Ketika Tuhan menyuruh nabi Musa A.S. dan nabi Harun A.S. bertutur kata santun (layyina) di hadapan Fir’aun tadi, konteksnya adalah mereka mendatangi Fir’aun di istananya. (idzhaba ila Fir’aun innah thagha).

Artinya, Musa dan Harun masuk di kandang macan dan konteksnya adalah semacam berkunjung saja, menjalin kekeluargaan karena dulu Musa pernah ada dalam kepengasuhan Fir’aun.

Pantaslah Tuhan mewanti-wanti agar jangan membangunkan singa tidur. Harus bertutur kata yang santun "qaula layyina" agar tidak tersinggung. Ya, karena bisa berkibat fatal.

Tetapi ketika Musa dan Harun ada di tempat terbuka, sementara materi yang disampaikan adalah dakwah, keimanan yang mesti disampaikan secara tegas dan jelas, maka tidak ada kata "layyina" (santun, lembut, lemes) mendampingi kata "qaula". Melainkan langsung, to the point. Bahkan berani memberi warning kepada Fir’aun.

Perhatikan pada ayat ini: fa’tiya Fir’aun faqula inna Rasula Rabbik fa arsil ma’ana Bani Israil wa la Tu’adzdzibhum...

Paranono Fir’aun dan katakan kepadanya: "bahwa kami ini sungguh nabi utusan Tuhan-mu. Biarkan anak-anak Israel bergabung bersama kami dan awas, jangan kamu siksa mereka...".

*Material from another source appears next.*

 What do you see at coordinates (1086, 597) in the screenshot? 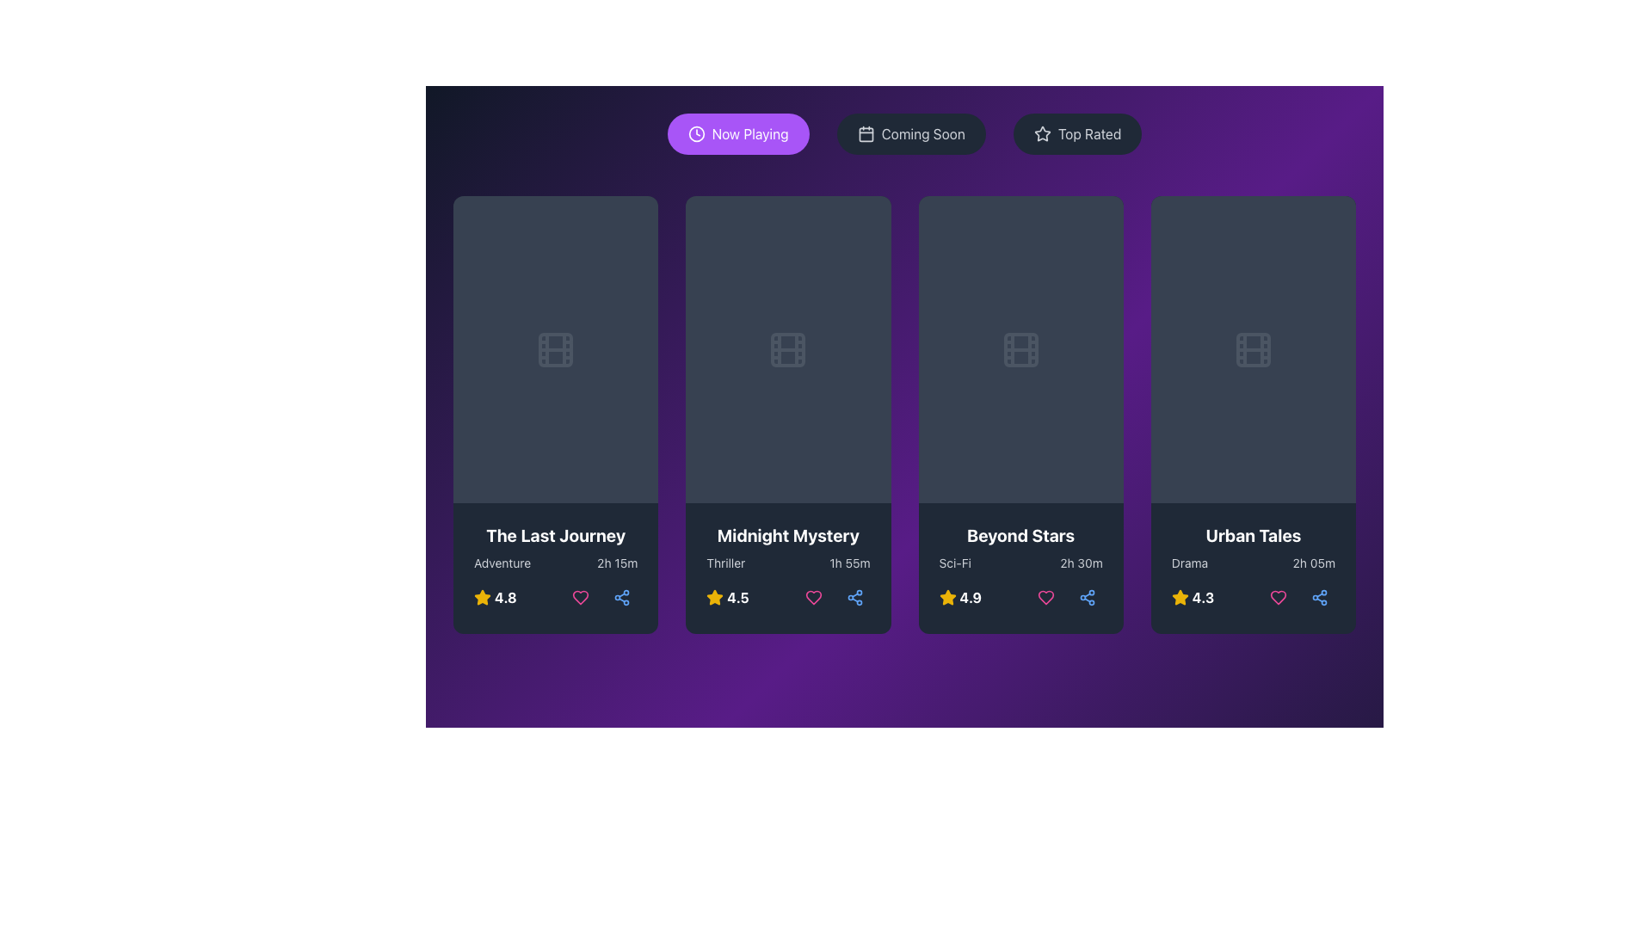
I see `the 'Share' button (Icon Button) located at the far right below the 'Beyond Stars' movie card to share content` at bounding box center [1086, 597]. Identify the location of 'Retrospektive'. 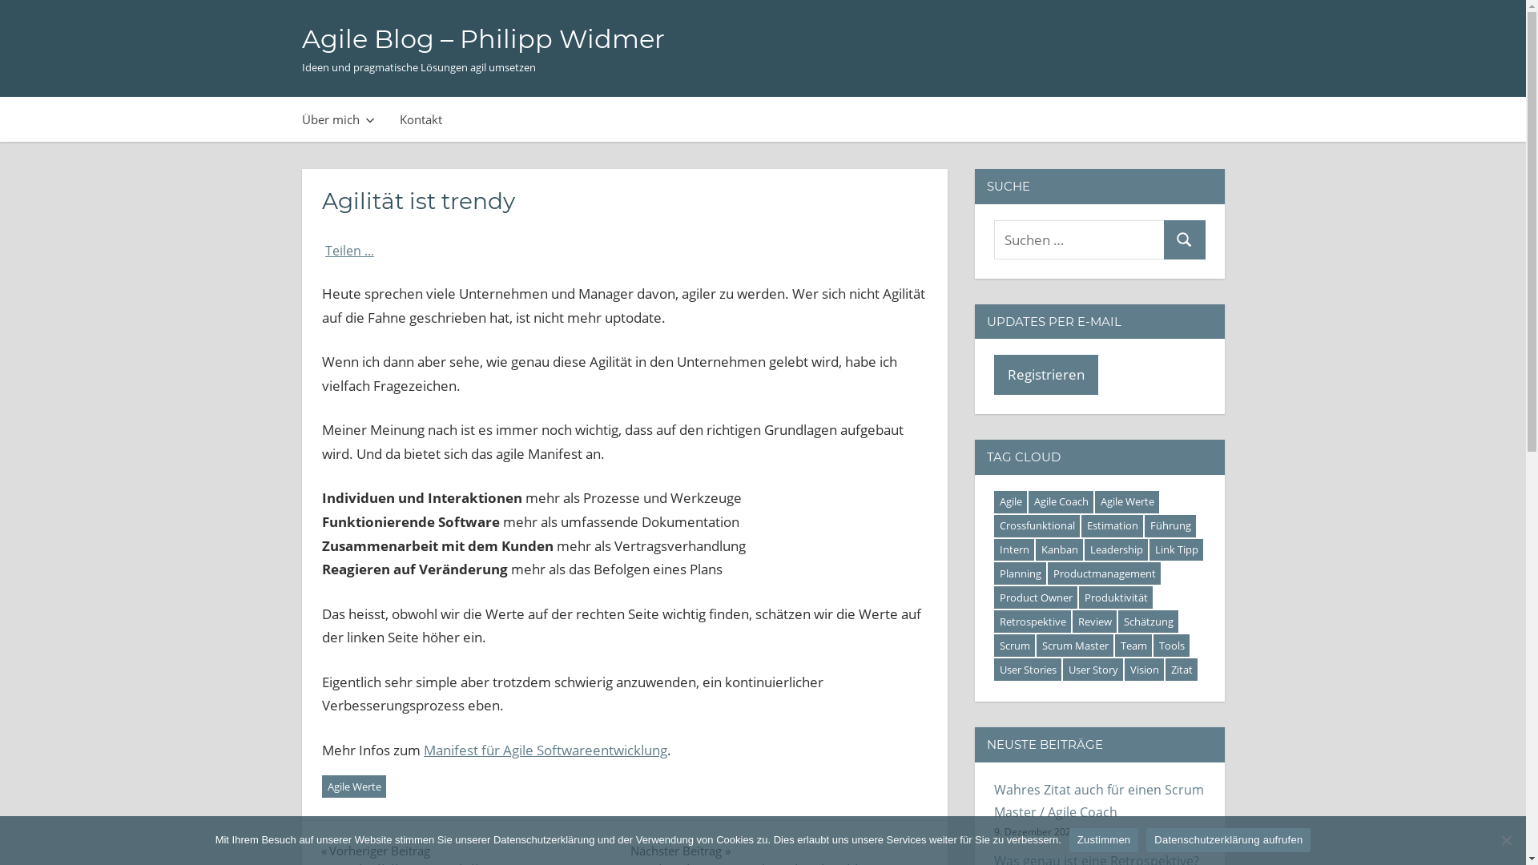
(993, 620).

Nampak sekali, bahwa nabi Musa berani berkata tegas dan menafikan "ketuhanan" diri Fir’aun seperti yang dideklarasikan sendiri. Seolah Musa berkata menohok: "Wahai Fir’aun, sesungguhnya Tuhan itu Allah, bukan kamu. Kamu itu hamba-Nya, "Inna Rasula Rabbik"."

Lebih dari itu, nabi Musa juga berani memberi peringatan tegas kepada Fir’aun agar membiarkan bani Israel bergabung dan jangan berani-berani menyiksa mereka, "wa la tu’adzdzibhum".

Jadi, tidak harus berkata santun terus, nanti kita dianggap lemah. Ada momennya, di mana kita harus tegas dan berani agar berwibawa dan bermartabat.